WHAT THE TASK ASKS >> Tell how many lines in the data below contain "Viewport", using one number as the whole reply.

[Stored records]
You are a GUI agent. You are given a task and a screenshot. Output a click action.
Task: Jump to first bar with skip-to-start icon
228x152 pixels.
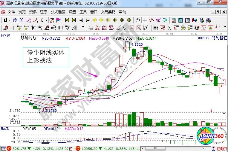pos(67,20)
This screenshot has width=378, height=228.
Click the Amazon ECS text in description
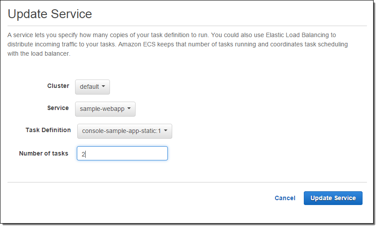[136, 44]
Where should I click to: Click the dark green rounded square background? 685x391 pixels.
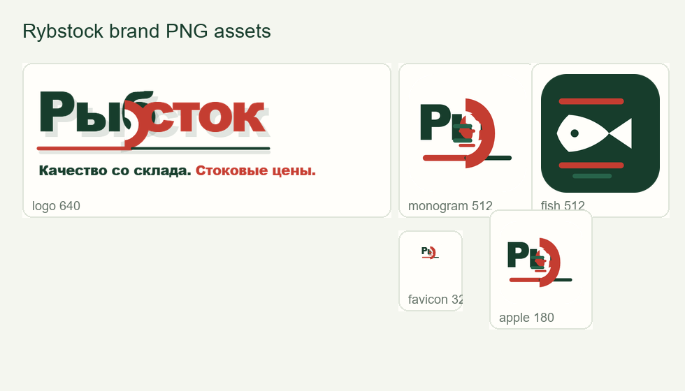[x=600, y=133]
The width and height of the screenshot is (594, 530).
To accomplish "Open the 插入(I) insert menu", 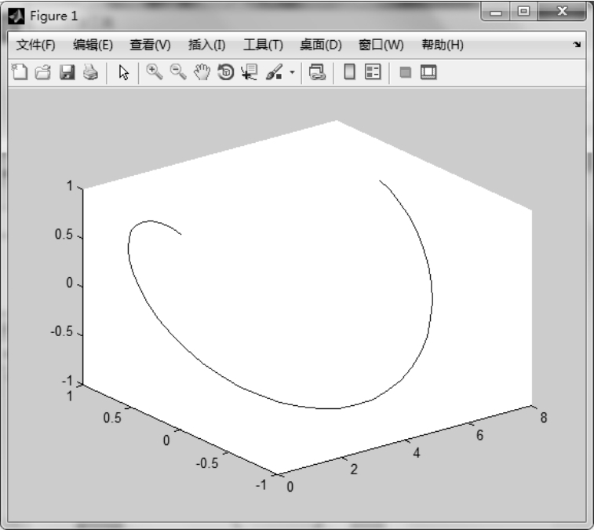I will pos(207,46).
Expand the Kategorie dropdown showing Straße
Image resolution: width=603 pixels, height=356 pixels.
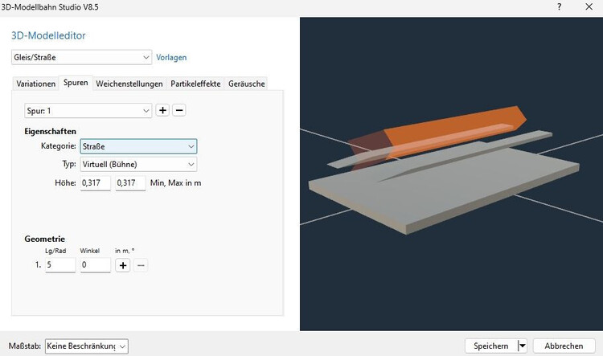coord(191,146)
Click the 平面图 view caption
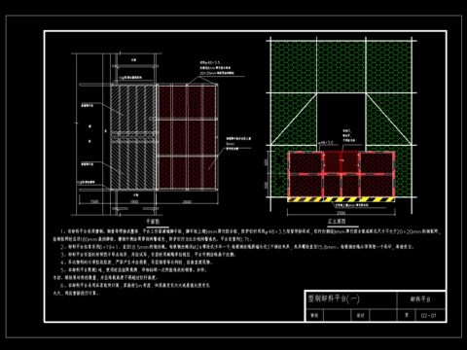The width and height of the screenshot is (467, 350). click(153, 222)
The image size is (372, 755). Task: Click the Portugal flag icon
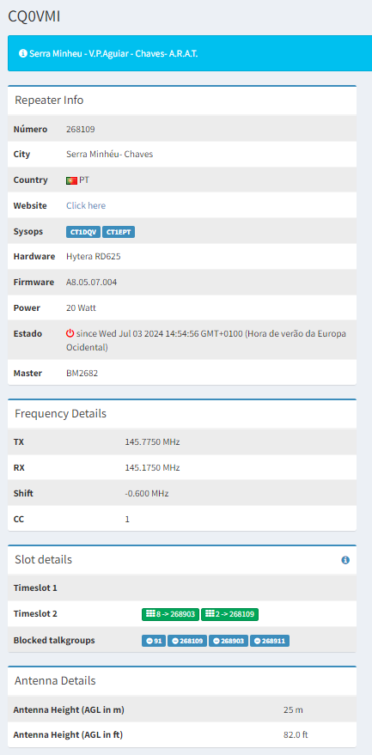(72, 180)
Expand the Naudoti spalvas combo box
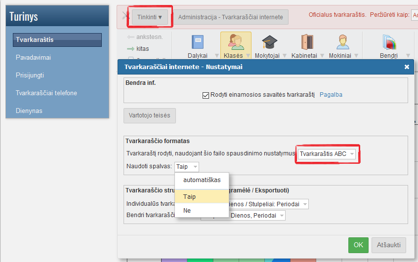Screen dimensions: 418x262 (187, 167)
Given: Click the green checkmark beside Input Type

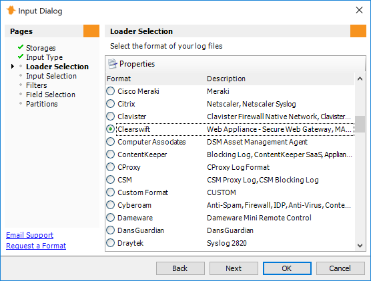Looking at the screenshot, I should [21, 57].
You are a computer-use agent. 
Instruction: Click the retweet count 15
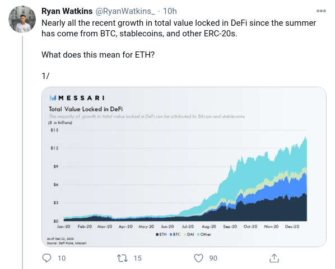[138, 258]
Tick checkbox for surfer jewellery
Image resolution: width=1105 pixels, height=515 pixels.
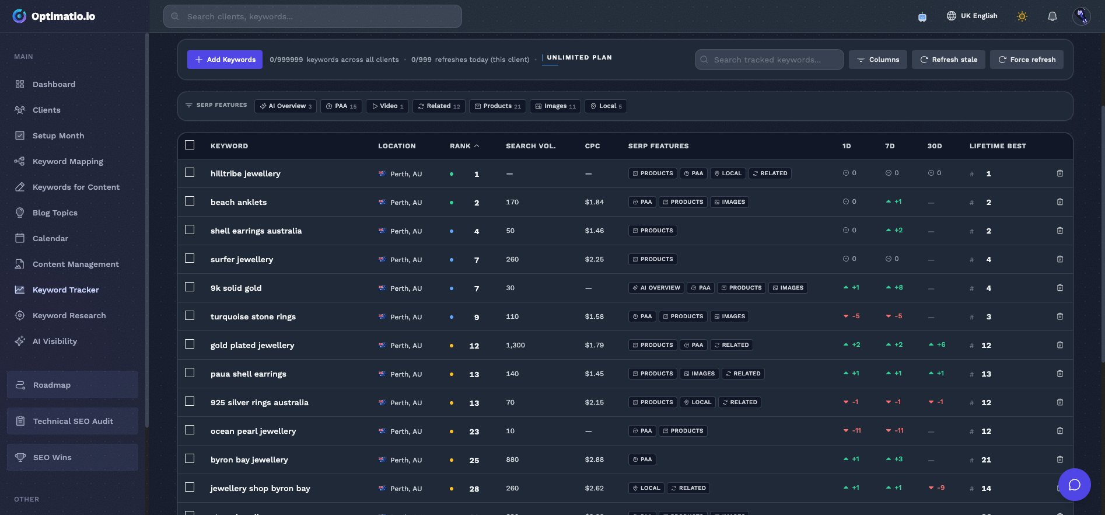point(190,258)
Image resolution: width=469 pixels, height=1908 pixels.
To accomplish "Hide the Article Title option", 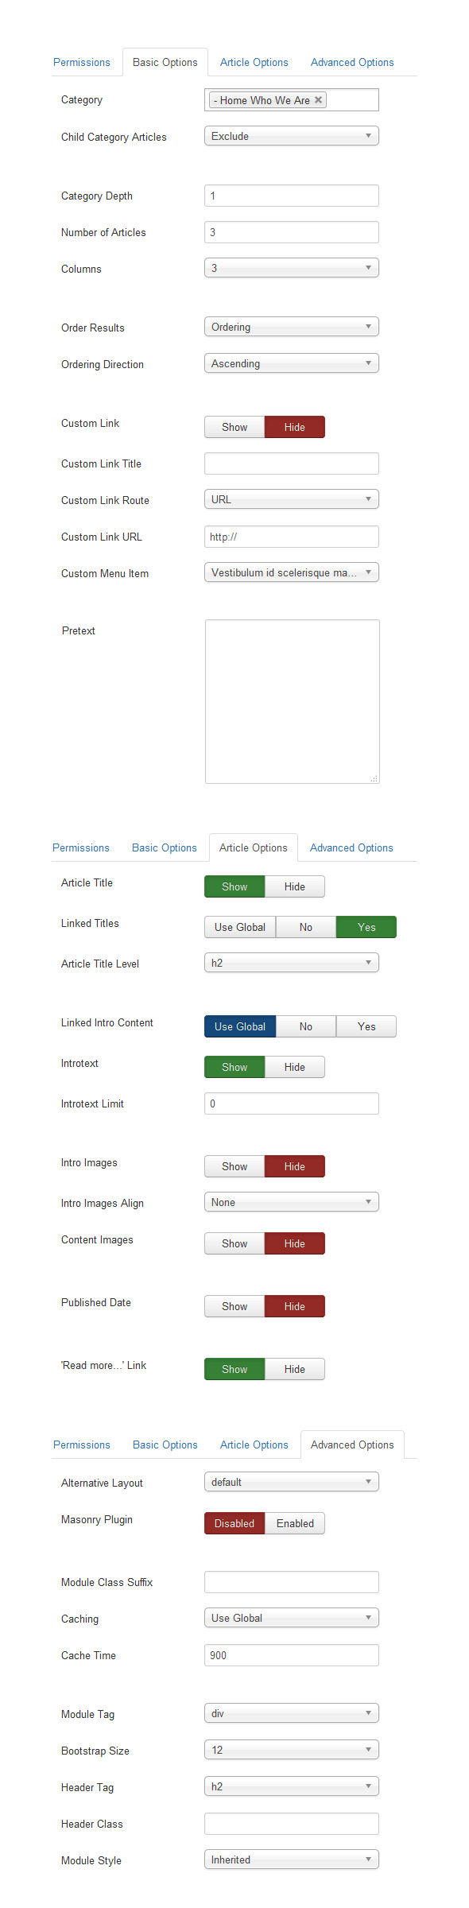I will point(295,886).
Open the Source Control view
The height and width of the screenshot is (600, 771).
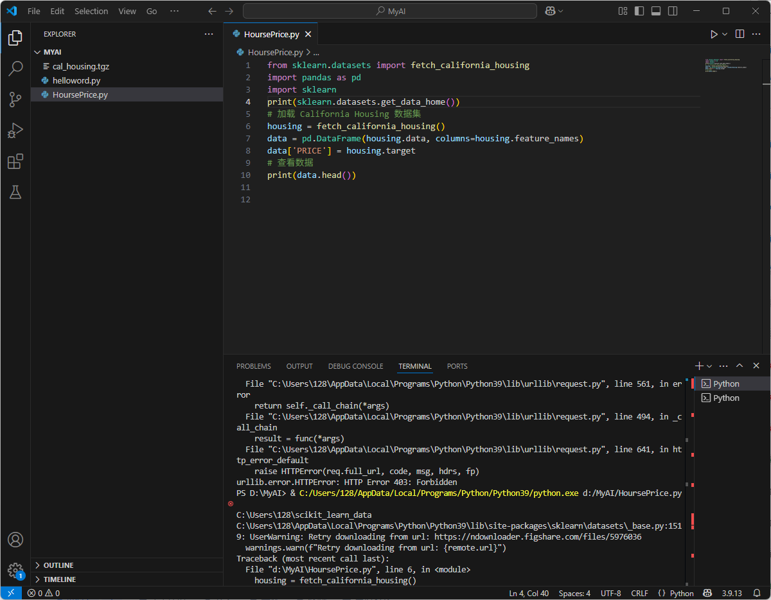(x=15, y=99)
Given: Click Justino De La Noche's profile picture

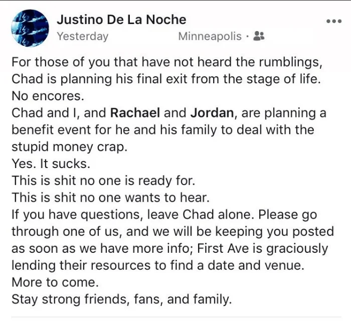Looking at the screenshot, I should (30, 28).
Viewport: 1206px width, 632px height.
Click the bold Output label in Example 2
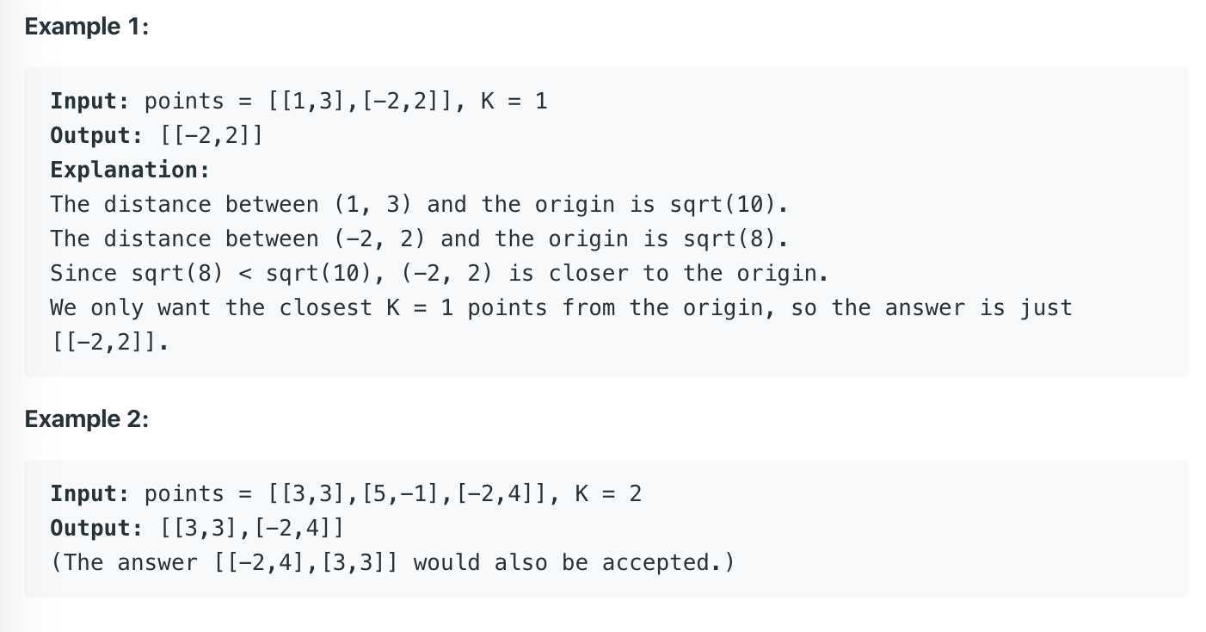point(96,528)
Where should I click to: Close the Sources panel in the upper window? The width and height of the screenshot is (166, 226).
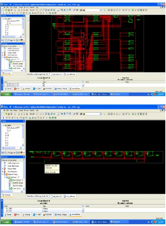(24, 16)
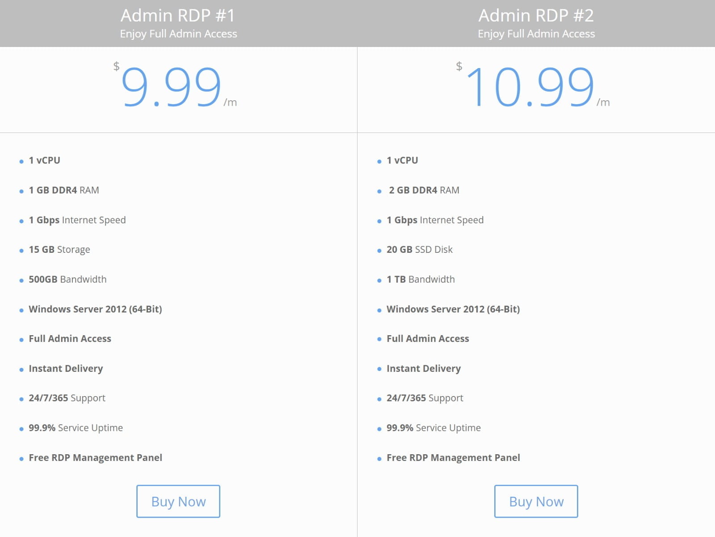Click 99.9% Service Uptime under Admin RDP #2

click(433, 427)
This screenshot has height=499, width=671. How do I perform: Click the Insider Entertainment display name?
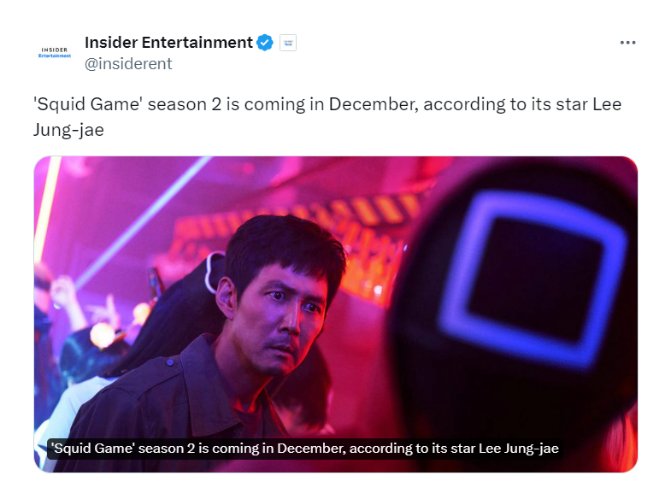click(168, 43)

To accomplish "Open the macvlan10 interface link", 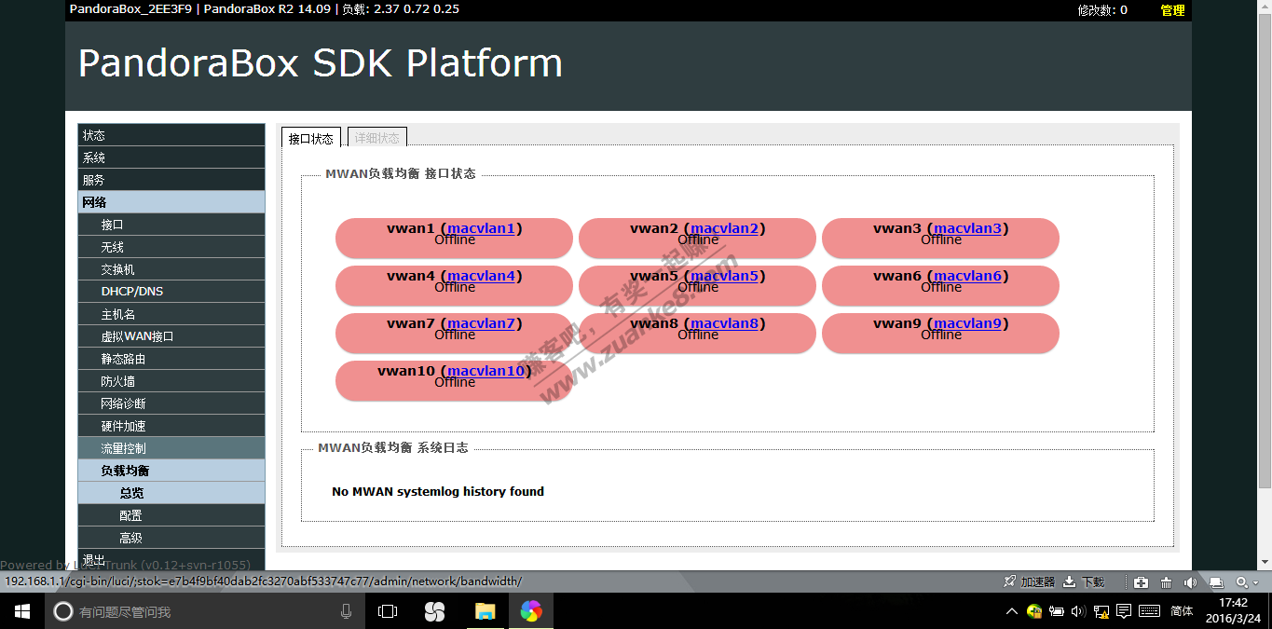I will [x=486, y=371].
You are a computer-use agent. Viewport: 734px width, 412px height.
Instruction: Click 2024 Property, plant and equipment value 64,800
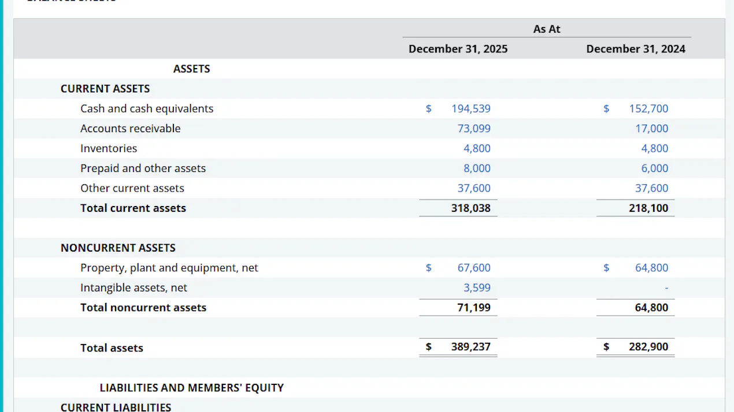pyautogui.click(x=652, y=268)
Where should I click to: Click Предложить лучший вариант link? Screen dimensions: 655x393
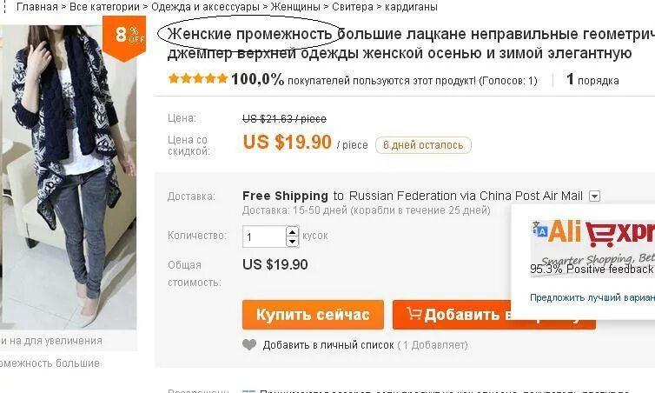point(592,297)
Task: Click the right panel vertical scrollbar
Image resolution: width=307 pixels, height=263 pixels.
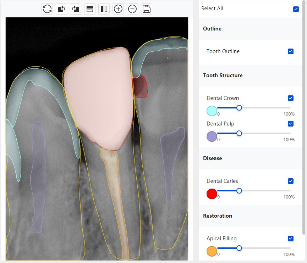Action: tap(303, 117)
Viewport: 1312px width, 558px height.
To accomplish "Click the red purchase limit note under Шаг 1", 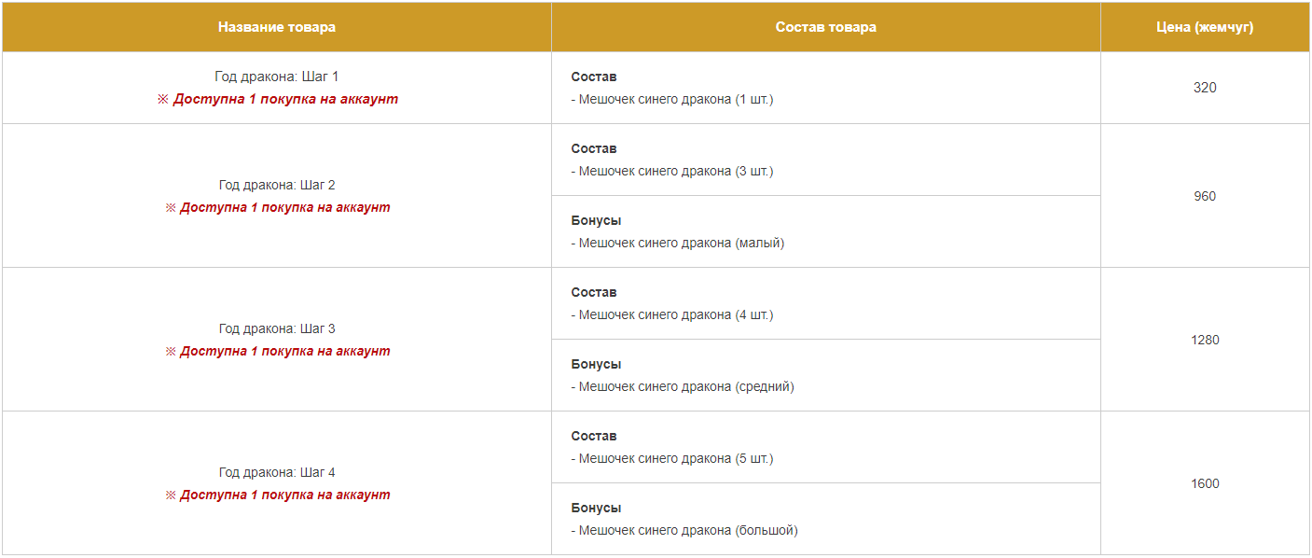I will click(277, 99).
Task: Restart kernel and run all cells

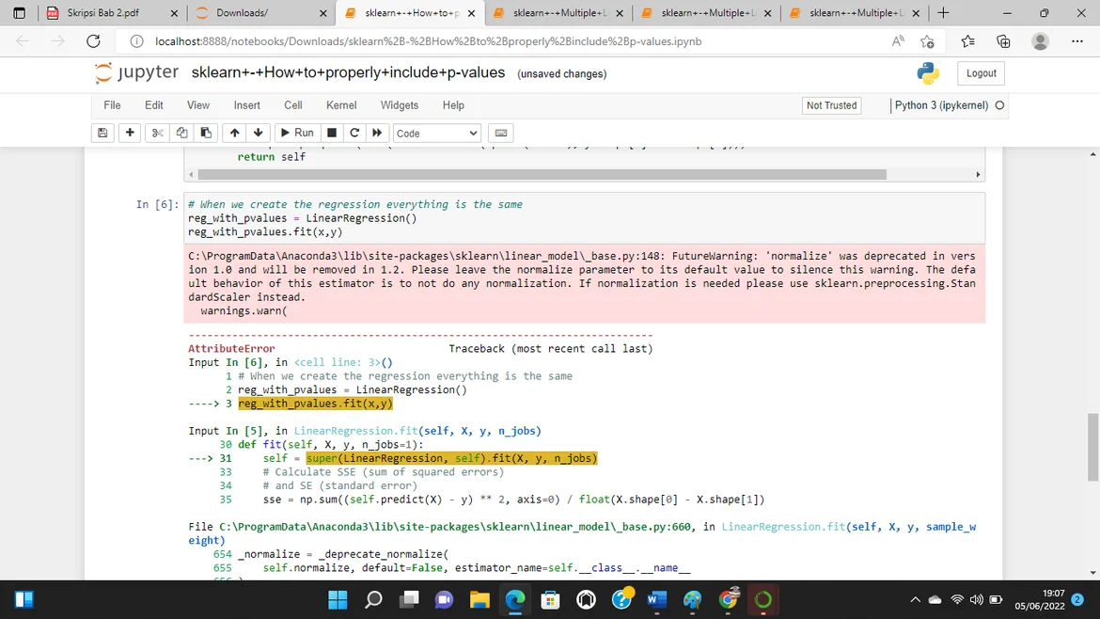Action: pos(377,133)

EXPECTED OUTPUT >> 3